### PROBLEM
Copy the database load balancing thread word for word from "But if you're" to "you talking about?".
··· TEXT EXTRACT
Database load balancing

Today, after watching another cs50 video for load balancing, they suggested database partitioning in sql. For eg.

Rather than having flights table; separate them into flights_domestic and flights_international.

So, I would like to know implementing it in neo4j and what would be good practice between following:

Different nodes:

DomesticFlight
InternationalFlight

VS:

Single node:

Flight {type: 'domestic'}
Flight {type: 'international'}

I am just learning programming and have such basic questions. And it would be my pleasure to know good things first that even single node will be faster in neo4j or not.

Currently in Cypher, label access is cheaper than property access, so in this case we'd favor using labels for this.

Also keep in mind that Cypher allows multi-labeled nodes, so if you do need to address these nodes both as flights as well as domestic and international, there's no reason why you can't use :Flight for all flight nodes and then label the relevant subsets with :DomesticFlight and :InternationalFlight as well.

This type of partitioning looks like it's most useful for initial lookup of nodes, and this is usually one of the cheaper parts of a query, so although you may be saving a little on the initial lookup, the most expensive parts of a query are the traversals (which would be the table joins in SQL) used to figure out where flights are going and when (or to work backward and figure out from origin and destination and some time range which flights are available).

For those kinds of queries, we highly recommend partitioning via using specific relationship types, as selection of the types to traverse is cheaper than filtering.

See Max De Marzi's blog post on flight search with Neo4j.

1 Like

So, you mean MATCH (:Flight) will be faster than MATCH (:Flight {type: 'domestic'})? If so, will this ever be improved in near future? As in JavaScript, selection with particular element with id or class will be faster than selection of element node. I think similar approach should be implemented in neo4j?

Regarding next option with subset, will it not be better?

MATCH (f:Flight {type: 'domestic'})
MATCH (f) ...

Than:

MATCH (:Flight) - [:HAS] -> (d:DomesticFlght)
MATCH (d) ....

I should clarify, when the planner performs an index lookup, when the node is a starting node, then it will be quite fast.

But if you're doing a filtering operation, such as during the traversal somewhere (expanding to :Flight nodes WHERE flight.type = 'domestic') then it will be using property access, and that's slower than doing WHERE flight:Domestic or just using :Domestic within your MATCH pattern.

I don't think this pattern (:Flight) - [:HAS] -> (d:DomesticFlight) will come up in a flight graph, I don't think that makes much sense. The characteristic of the flight would best be modeled as a label (preferred) or property.

As for improvements, yes, changes are planned to the store sometime in the future, likely with a few minor releases out along the 4.x line.

Then what kind of subset were you talking about?

Ah, there will be no slower performance when I do MATCH (:Flight {type:'domestic'}) and will quite as faster as MATCH (:Flight) rather than filtering?

Sorry, I'm not understanding what you're asking here.

Please review the documentation on indexes which are used to find starting nodes in the graph. An index lookup is very different than a filter (when you traverse to a node and then perform property access and comparison) or a projection.

Okay finally, If I get it right; map projection and index lookup is very faster than performing property access. And I should not worry if I don't perform property access?

Index lookup will be faster than property access (properties are involved, but we're looking up via the index, not hitting the property store), but map projection does need to do property access.
······
··· GIVEN RECORDS
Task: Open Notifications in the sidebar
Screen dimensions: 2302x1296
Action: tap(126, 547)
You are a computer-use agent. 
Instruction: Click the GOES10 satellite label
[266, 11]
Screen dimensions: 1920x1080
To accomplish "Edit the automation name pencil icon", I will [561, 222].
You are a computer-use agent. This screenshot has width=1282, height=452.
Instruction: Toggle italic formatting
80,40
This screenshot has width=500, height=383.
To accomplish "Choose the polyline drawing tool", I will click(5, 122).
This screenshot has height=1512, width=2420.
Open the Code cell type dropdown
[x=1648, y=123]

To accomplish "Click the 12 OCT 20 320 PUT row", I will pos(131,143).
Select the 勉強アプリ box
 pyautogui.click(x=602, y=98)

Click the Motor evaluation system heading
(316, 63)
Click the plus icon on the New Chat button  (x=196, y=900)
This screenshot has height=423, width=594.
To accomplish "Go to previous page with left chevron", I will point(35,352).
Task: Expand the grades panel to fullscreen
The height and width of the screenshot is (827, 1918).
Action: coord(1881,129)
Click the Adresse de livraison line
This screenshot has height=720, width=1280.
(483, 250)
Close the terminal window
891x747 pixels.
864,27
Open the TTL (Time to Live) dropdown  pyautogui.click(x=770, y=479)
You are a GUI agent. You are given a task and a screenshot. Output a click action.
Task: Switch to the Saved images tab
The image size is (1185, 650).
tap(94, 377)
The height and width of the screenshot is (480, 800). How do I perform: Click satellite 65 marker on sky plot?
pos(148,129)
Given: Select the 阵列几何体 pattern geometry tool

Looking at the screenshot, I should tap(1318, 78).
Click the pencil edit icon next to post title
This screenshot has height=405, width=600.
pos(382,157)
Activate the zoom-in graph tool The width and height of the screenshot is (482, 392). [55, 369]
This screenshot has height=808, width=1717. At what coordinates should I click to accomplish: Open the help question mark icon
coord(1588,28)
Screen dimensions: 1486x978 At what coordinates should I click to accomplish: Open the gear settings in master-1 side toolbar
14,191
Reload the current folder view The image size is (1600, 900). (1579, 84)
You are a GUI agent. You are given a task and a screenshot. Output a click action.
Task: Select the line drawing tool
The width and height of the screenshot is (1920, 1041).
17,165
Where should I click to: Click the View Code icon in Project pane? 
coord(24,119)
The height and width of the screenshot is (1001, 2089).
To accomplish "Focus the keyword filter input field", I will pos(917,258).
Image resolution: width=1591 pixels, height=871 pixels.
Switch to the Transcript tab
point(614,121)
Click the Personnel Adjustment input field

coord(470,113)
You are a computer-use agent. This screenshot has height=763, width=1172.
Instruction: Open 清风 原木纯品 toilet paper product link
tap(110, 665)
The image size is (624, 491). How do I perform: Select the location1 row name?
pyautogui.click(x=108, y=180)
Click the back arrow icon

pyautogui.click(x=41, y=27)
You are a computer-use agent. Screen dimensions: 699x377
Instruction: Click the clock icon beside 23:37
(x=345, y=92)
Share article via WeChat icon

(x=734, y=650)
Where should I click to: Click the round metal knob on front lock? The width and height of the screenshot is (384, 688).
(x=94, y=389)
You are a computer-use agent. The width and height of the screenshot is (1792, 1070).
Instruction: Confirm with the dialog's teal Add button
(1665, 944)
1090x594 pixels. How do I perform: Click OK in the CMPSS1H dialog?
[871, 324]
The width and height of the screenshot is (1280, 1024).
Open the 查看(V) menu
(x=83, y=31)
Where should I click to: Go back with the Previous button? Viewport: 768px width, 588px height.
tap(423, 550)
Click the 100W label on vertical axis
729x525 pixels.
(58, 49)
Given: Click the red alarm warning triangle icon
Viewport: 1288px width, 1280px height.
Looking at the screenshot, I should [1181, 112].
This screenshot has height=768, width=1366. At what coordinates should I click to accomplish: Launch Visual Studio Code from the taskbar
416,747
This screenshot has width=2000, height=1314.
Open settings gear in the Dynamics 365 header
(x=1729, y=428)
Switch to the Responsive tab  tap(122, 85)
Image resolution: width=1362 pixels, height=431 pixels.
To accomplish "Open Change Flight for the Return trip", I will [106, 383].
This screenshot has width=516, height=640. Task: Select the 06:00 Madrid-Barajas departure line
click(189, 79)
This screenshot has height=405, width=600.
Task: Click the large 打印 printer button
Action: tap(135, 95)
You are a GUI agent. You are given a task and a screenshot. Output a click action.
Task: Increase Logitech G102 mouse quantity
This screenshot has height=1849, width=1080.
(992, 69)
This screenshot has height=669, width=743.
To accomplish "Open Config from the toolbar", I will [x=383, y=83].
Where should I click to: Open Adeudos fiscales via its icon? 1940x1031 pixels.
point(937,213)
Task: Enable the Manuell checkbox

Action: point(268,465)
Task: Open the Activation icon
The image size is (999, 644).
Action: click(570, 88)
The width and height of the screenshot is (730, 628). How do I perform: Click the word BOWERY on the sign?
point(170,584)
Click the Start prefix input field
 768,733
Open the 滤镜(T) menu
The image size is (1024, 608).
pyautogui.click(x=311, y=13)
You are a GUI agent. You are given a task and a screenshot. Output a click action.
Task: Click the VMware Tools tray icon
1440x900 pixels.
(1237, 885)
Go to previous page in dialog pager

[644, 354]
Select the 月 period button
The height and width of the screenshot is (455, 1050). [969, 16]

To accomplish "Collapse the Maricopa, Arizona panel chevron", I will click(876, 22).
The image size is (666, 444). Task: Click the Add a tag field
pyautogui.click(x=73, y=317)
······
### OUTPUT OF THE EXERCISE
But if you're doing a filtering operation, such as during the traversal somewhere (expanding to :Flight nodes WHERE flight.type = 'domestic') then it will be using property access, and that's slower than doing WHERE flight:Domestic or just using :Domestic within your MATCH pattern.

I don't think this pattern (:Flight) - [:HAS] -> (d:DomesticFlight) will come up in a flight graph, I don't think that makes much sense. The characteristic of the flight would best be modeled as a label (preferred) or property.

As for improvements, yes, changes are planned to the store sometime in the future, likely with a few minor releases out along the 4.x line.

Then what kind of subset were you talking about?